Assignment

About

In general, NMR resonance assignment involves connecting an observed NMR signal to an atom or group of atoms and their type of interaction. For example, a NOE peak in a 2D homonuclear NOESY spectrum may be assigned to a NOE interaction between Val 27 Hα; Ala 30 H.

Assignment in CcpNmr Analysis (Analysis) can be done on different levels involving different procedures. What is important to know is that central to making assignments in Analysis is the resonance object: assignments of a peak to atoms is always done via resonances (Figure 1).

Figure 1. The central role of a resonance in assignment (see also Resonances and Spin Systems - Core Concepts). A peak dimension is first assigned to a resonance, and the resonance is then assigned to an atom type or atom. Resonances can be grouped into a spin system, which in turn can be assigned to residue types or residues in the molecular system.

Peak to resonance assignment

The first step in an assignment is to assign a peak dimension to a resonance. This is done by either assigning to an existing resonance or by creating a new resonance. Resonances are always numbered and displayed in square brackets, e.g. resonance [234] (Figure 2).

Figure 2. A 3 dimensional peak assigned to resonances. The chemical shifts of the peak affect the average chemical shifts of the resonances to which it is assigned.

Resonance to atom and spin system assignment

In a next step, the resonances can be assigned to:

• • An atom type. Typically a resonance is first assigned to an atom type, based on the type of atoms that can be observed in an experiment. For example, in a 3D HNCO, the 13C dimension of a peak would always be assigned to carbonyl ‘C’.

  • A specific atom. A resonance is assigned to an atom when it is known from which specific atom a resonance originates. For example, the above carbonyl atom type can be made to a specific carbonyl atom, e.g. Val 27 C.

  • A spin system. The resonance can be assigned either to a new spin system or an existing spin system (Figure 3). Spin systems are numbered and the numbers are indicated in curly brackets, e.g. spin system {34}.

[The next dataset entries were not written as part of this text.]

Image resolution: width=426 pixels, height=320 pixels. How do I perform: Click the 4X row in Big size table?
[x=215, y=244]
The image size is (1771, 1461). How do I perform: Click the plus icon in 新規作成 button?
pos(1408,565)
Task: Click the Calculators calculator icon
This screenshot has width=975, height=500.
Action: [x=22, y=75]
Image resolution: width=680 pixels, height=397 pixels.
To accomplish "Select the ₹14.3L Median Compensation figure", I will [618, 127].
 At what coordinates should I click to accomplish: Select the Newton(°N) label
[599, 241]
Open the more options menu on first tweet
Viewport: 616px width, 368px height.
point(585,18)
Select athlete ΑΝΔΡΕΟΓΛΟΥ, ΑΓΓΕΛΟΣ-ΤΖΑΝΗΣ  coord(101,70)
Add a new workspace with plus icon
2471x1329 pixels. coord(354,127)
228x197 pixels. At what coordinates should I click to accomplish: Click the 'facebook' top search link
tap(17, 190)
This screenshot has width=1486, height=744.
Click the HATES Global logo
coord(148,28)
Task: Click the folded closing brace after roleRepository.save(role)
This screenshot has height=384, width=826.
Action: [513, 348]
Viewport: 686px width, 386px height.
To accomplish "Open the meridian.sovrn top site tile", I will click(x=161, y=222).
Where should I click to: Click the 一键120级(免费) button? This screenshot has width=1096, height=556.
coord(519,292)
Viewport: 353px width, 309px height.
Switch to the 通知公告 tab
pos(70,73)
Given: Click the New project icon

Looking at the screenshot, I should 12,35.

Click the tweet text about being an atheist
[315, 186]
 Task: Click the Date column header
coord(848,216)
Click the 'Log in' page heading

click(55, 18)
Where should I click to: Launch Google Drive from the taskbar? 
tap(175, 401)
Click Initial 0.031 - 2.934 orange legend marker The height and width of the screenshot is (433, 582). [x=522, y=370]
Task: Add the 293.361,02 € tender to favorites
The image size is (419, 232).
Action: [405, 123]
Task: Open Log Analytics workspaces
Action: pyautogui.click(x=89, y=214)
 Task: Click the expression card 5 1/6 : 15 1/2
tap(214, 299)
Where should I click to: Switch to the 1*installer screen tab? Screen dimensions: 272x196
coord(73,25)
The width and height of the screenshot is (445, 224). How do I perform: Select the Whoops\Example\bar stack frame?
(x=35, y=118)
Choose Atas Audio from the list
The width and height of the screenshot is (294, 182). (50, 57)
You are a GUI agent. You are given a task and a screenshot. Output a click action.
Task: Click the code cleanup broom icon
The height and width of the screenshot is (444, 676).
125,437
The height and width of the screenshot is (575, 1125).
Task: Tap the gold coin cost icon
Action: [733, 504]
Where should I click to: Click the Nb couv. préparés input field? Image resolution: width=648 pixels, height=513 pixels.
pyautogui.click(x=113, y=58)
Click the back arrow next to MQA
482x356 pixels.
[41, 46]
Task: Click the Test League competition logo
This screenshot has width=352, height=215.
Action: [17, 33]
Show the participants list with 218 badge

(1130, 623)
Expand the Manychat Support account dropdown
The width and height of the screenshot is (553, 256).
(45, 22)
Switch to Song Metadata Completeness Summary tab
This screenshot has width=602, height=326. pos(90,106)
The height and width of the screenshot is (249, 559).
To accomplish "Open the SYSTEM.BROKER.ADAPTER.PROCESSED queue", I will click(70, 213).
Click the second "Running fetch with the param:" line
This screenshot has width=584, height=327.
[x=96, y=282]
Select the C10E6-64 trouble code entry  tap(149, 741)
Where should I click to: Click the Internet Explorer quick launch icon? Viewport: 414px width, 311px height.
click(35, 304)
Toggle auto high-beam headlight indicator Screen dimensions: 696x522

Figure 3. A 3 dimensional peak assigned with resonances assigned to atom types. Two of the resonances are assigned to a Spin System.

Spin system to residue assignment

Next, a spin system can be assigned to (Figure 4):

• • A residue type. The residue type of a spin system can be assigned, e.g. based on the resonances that the spin system contains. For example, a spin system may be assigned to residue type Glycine, {34} Gly, without specifying which glycine in the sequence it is.

  • A specific residue. A spin system can be assigned to a specific residue, in a specific chain of the molecular system.  

Figure 4. A spin system assigned a residue type and residue in the Molecular System. The spin system contains a list of resonances, that are assigned to atom types and carry chemical shifts.

Tentative assignments

Tentative assignments allow the user to make a ‘possible’ assignment of a resonance or spin system to atoms or residues. Tentative assignments can be made when the user is not sure about an assignment, but is confident enough to make an assumption about the assignment. Note that a single resonance can be assigned to more than one atom using the tentative assignment function! This allows the user to keep track of ambiguities that still exist in assigning the resonance to a specific atom.